Passing on the Knowledge
Knowles and Reece are two of 15 GSS community members currently working on the StrongResilientNYC project, in positions from managers to interns. That means they have the opportunity to work with and mentor current GSS MSW students completing their field placements at the UA. Reece and Knowles have both been GSS students working for the UA, so they have a unique opportunity to relate to those students and relay what they need to know.
“An internship at the Urban Assembly is not an experience a lot of people get. I learned a lot and it’s a great placement,” Reece said. “I’m glad to be back with the organization, and to have been a part of this program [StongResilientNYC] from being an intern during its implementation in one school to now its extension throughout the whole city.”
And the GSS MSW student interns have been just as appreciative.

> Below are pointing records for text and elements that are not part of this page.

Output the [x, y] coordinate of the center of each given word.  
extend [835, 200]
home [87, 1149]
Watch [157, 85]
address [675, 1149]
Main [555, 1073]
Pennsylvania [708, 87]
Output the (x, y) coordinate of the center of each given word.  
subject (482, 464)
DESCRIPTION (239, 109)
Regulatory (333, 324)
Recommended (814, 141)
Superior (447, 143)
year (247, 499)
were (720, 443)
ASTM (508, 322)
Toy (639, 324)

“They [Knowles and Reece] really encourage us to ask questions and trust the process. It’s very reassuring to know that they’ve both been in our shoes,” Ope Obasa, current GSS MSW student, said “Working as an SEL intern has brought my GSS MSW full circle. Most if not all of the work I’m doing as SEL intern informs and supports what I am learning presently in my courses, and has trained me to respond with flexibility and curiosity to the challenges that I might face in direct practice.”

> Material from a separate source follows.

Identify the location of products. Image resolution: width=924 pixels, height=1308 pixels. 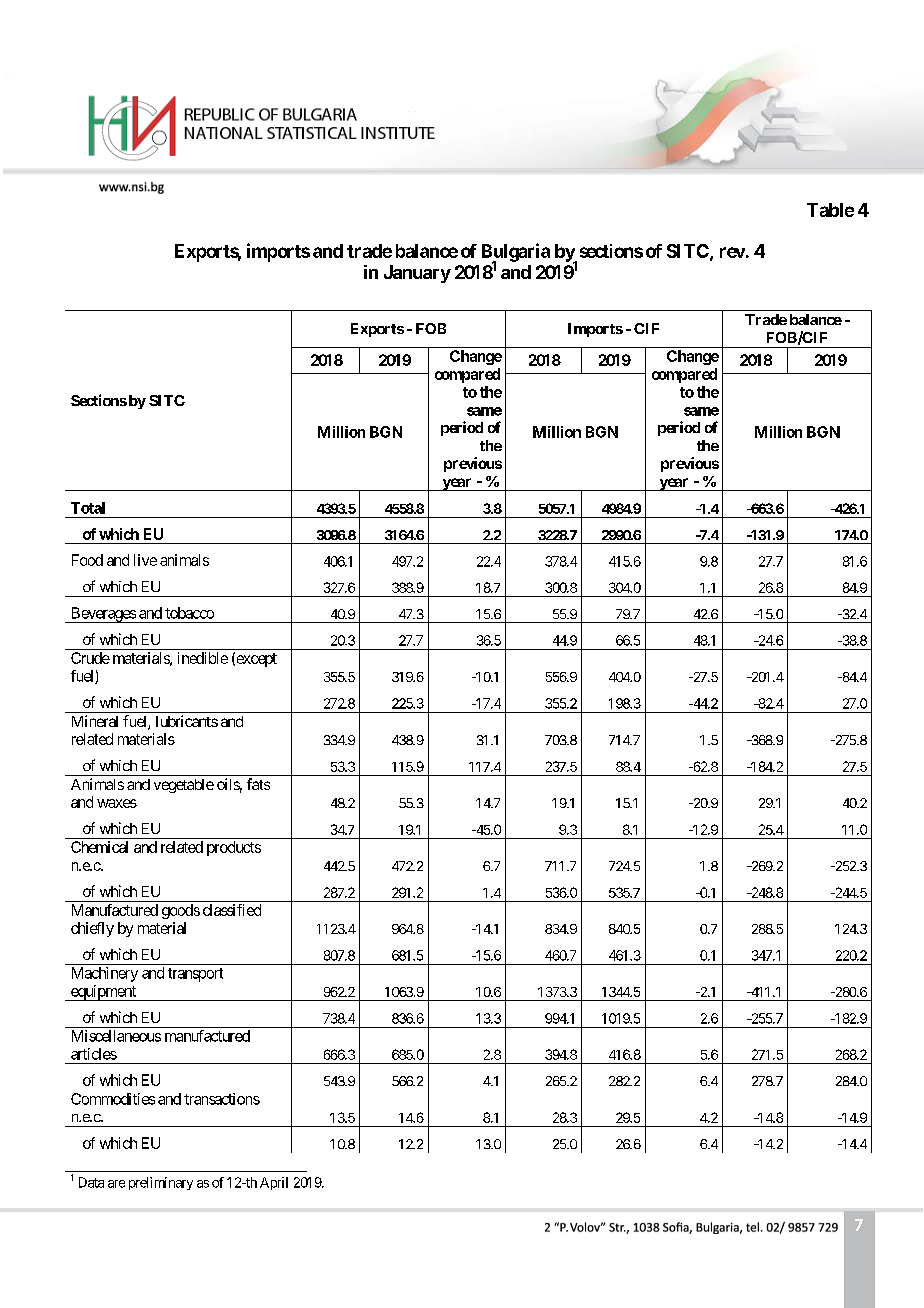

“I really enjoyed having Danielle and Kandra in my corner! They did a fantastic job giving us the tools we needed to support our schools and us as individuals,” Shanice Peters, current MSW student, said. “Their experiences as former GSS students made our professional development meetings so enriching. It always felt great to have people who relate to the struggles of balancing fieldwork, courses, assignments, and the emotional toll of social work.”
Thinking back on her own MSW experience, Reece said she appreciated the ability to take advantage of both micro and macro skill sets within GSS’s program.
“I wanted to do macro work but I also valued the micro skillset,” she said. “Fordham gave me the opportunity to experience and learn both.”
A Rewarding Experience
Knowles and Reece are passionate about this process, and have experienced the joy it can bring to both students and the adults who educate them.
“This is about children and adolescents getting the skills they need to be their best selves,” Knowles said, “and adults being vulnerable so that the youth can be better.”
Reece recalled a 2019 conference presentation, in which she described her work with SEL in one school at the beginning of this program and her internship experience.
“We had a student panel of three students from the school talking about how SEL worked for them — people in the audience were crying,” Reece said. “The school was in its first year of implementing this program and it really transformed the school’s culture as a result. I just remember the folks being so responsive and celebrating us, but also our passion in showing them where we started, and that it’s a journey and we were excited to continue.”
And continue they have — from one school to a whole city — changing the landscape of adolescent education.
“The most rewarding part of my work is watching students grow in such a short period of time socially and emotionally,” Peters said. “Many students are struggling developmentally because of the impact the pandemic has had on their education and social skills. It was a pleasure to work with teachers and other school staff to implement SEL instruction. It was amazing to witness it be effective in helping students make better choices and feel well supported.”
“I’ve built such strong and meaningful relationships with the students, and knowing that I can contribute to their social emotional learning journey brings me so much joy,” Obasa said. “We’re really going beyond instruction and skill acquisition — there’s something deeper happening here. It’s reflective and transformative.”